What the task requires |
Rewrite the records below as a numbered list, one item per line, skipping any blank lines and leaving out the pictures.

────────────────────────────────────────

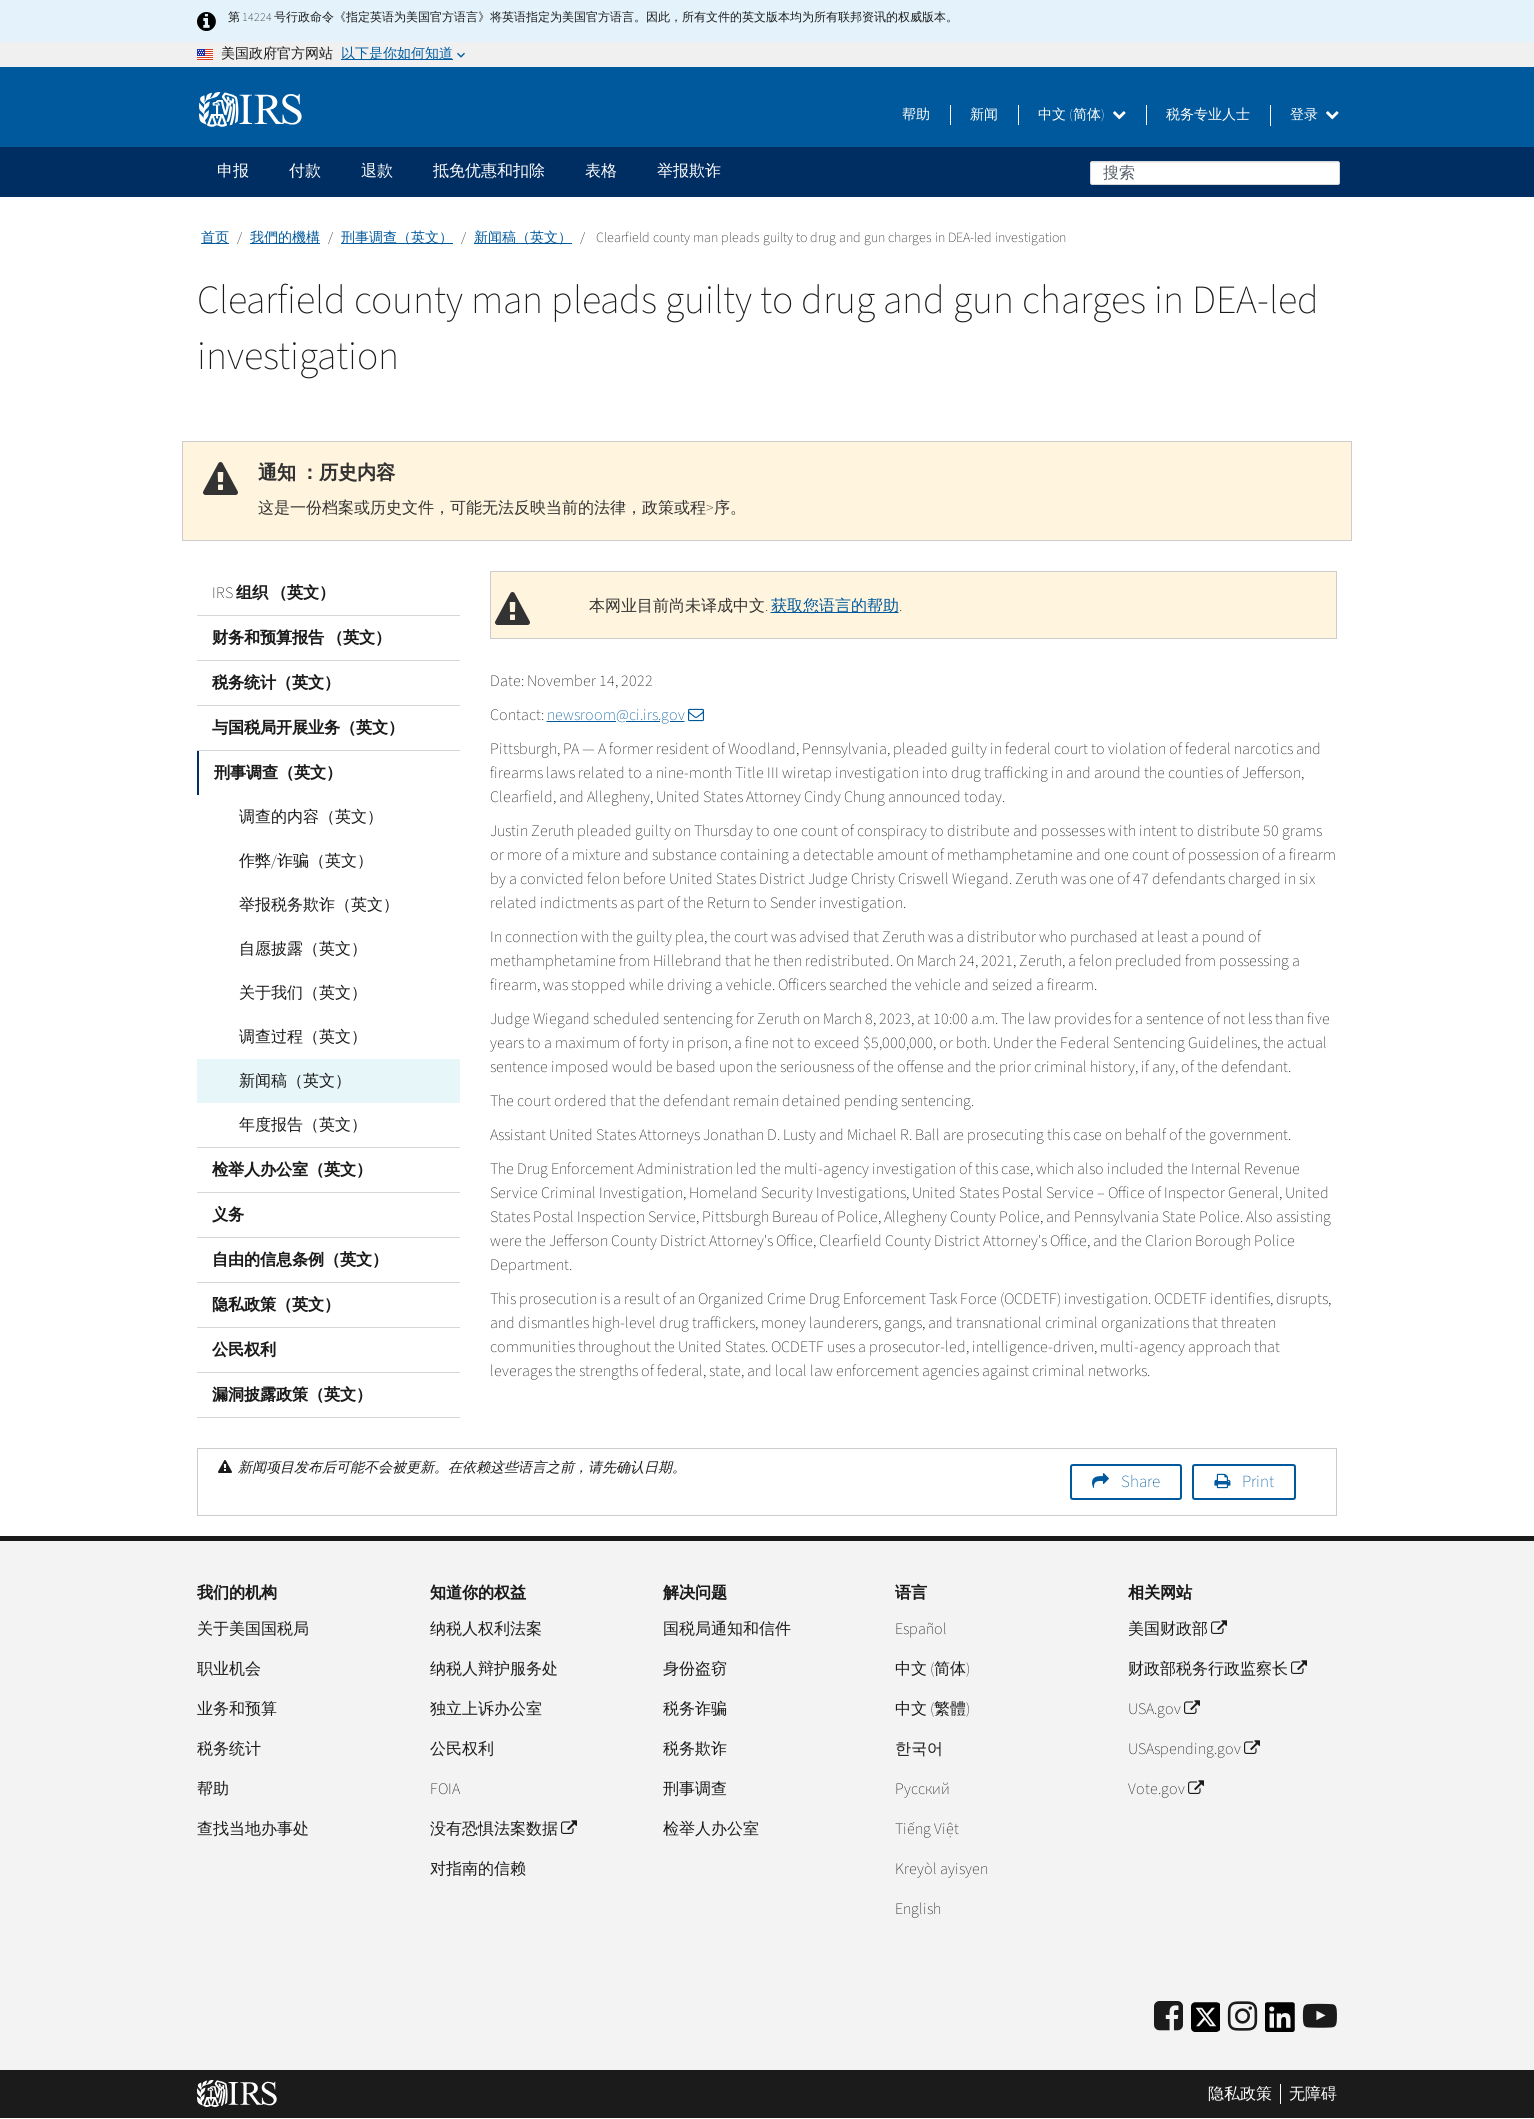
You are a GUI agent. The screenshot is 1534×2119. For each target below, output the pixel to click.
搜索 (1324, 172)
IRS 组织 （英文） (273, 593)
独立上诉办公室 (486, 1709)
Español (921, 1629)
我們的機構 (285, 238)
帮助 (916, 115)
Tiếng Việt (927, 1829)
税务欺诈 (695, 1749)
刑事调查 (695, 1789)
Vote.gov (1165, 1789)
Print (1258, 1482)
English (918, 1909)
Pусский (922, 1789)
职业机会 (229, 1669)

────────────────────────────────────────

Answer to the task |
1. You are a GUI agent. The screenshot is 1534×2119. For each target below, output the pixel to click.
2. 搜索 (1324, 172)
3. IRS 组织 （英文） (273, 593)
4. 独立上诉办公室 (486, 1709)
5. Español (921, 1629)
6. 我們的機構 (285, 238)
7. 帮助 (916, 115)
8. Tiếng Việt (927, 1829)
9. 税务欺诈 (695, 1749)
10. 刑事调查 (695, 1789)
11. Vote.gov (1165, 1789)
12. Print (1258, 1482)
13. English (918, 1909)
14. Pусский (922, 1789)
15. 职业机会 (229, 1669)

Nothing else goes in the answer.